_PROVIDED INFORMATION_
-- Begin --
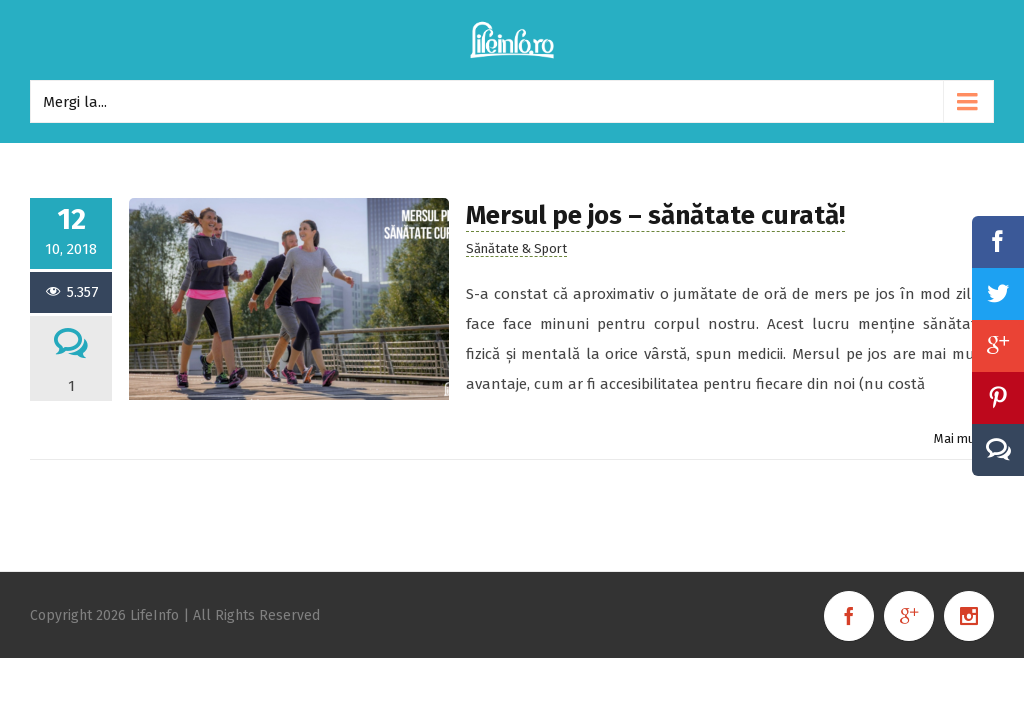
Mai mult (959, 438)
-- End --
-- Begin --
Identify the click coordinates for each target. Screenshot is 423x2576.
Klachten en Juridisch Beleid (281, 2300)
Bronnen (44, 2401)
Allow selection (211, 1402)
-- End --
_WHAT IS EXPECTED_
Transcribe the stretch of records from the line containing "Identify the click" through the line containing "Allow selection (211, 1402)", inclusive.

_RIGHT ANSWER_
Identify the click coordinates for each target. Screenshot is 423x2576.
Klachten en Juridisch Beleid (281, 2300)
Bronnen (44, 2401)
Allow selection (211, 1402)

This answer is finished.